Von Stadtgeschichte zu Musikhistorie: Die Chronisten des Black Metals denken an Kjetil Manheim, den ersten Schlagzeuger der norwegischen Black-Metal-Pioniere Mayhem. Dieser blieb der Band bis 1988 erhalten, drosch folglich die ersten beiden Demos „Pure Fucking Armageddon“ (1986) und „Deathcrush“ (1987) ein und sagte dem Quartett auf Wiedersehen, bevor es die Schlagzeilen der Musik- und Boulevardpresse dominierte.

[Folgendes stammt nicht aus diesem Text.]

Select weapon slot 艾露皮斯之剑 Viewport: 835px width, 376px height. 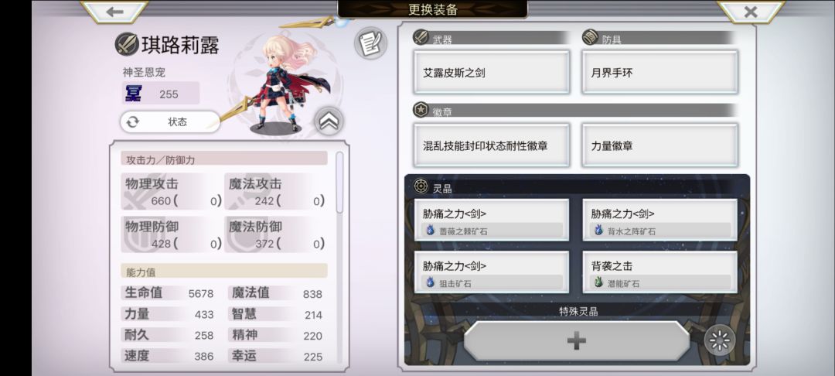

Während sich Kjetil Manheim in der Folgezeit der Neuen Musik (er kollaborierte u. a. mit Conrad Schnitzler, der 1987 ein Klavierintro für Mayhem komponierte) und experimenteller Elektronik zuwandte, spielt die kroatische Formation Manheim Black Metal wie anno dazumal. Was auf keinen Fall abwertend konnotiert ist. Mit der Popularität des Musikgenres wandten sich Mitte der 90er-Jahre viele ehemalige Protagonisten (u. a. Ulver) einer neuen Klangästhetik zu oder lösten ihre Bands auf (u. a. Emperor).
Manheims „Nihil“ hingegen klingt in der Reduktion des Ausdrucks alles andere als retro, sondern im positiven Sinne aus der Zeit gefallen. Schwarzer Rock’n’Roll (ja, die Scheibe groovt auch in den langsamen, schleppenden Passagen), klassisch arrangiert für Rhythmus-, Lead- und Bassgitarre sowie Schlagzeug. Während jedoch viele frühe Black-Metal-Bands mangelndes kompositorisches Geschick durch ein übersteigertes Image und bewusst schlechten Sound kompensierten, stellen Manheim versierte Musiker dar, die auf „Nihil“ mit einem Variantenreichtum in dem bewusst eng gesteckten Klangkorsett agieren, die dem frühen Black Metal definitiv fehlte.
So ist erst einmal hervorzuheben, dass die einzige Cover-Version auf dem Album (natürlich Mayhems „Deathcrush“) den schwächsten Track darstellt. Nicht weil die Interpretation zu wünschen übrig lässt, sondern weil neben den herausragenden Kompositionen, die „Nihil“ mit sich bringt, deutlich wird, wie wenig Substanz ein Track wie „Deathcrush“ besitzt. Die Produktion von Patrick Damiani, der Haus- und Hof-Produzent von Genre-Größen wie Secrets of the Moon und Falkenbach, trägt ihr Übriges dazu bei, dass „Nihil“ aus dem Wust von Extrem-Metal-Erscheinungen monolithisch herausragt. Anspieltipp: „Sinking“, der einzige Song, bei dem Manheim das Piano einsetzen – dafür dann aber auch einen Melodie zaubern, die nicht mehr aus dem Gedächtnis weichen will.
Manheim: Nihil. Eternal Sound Records.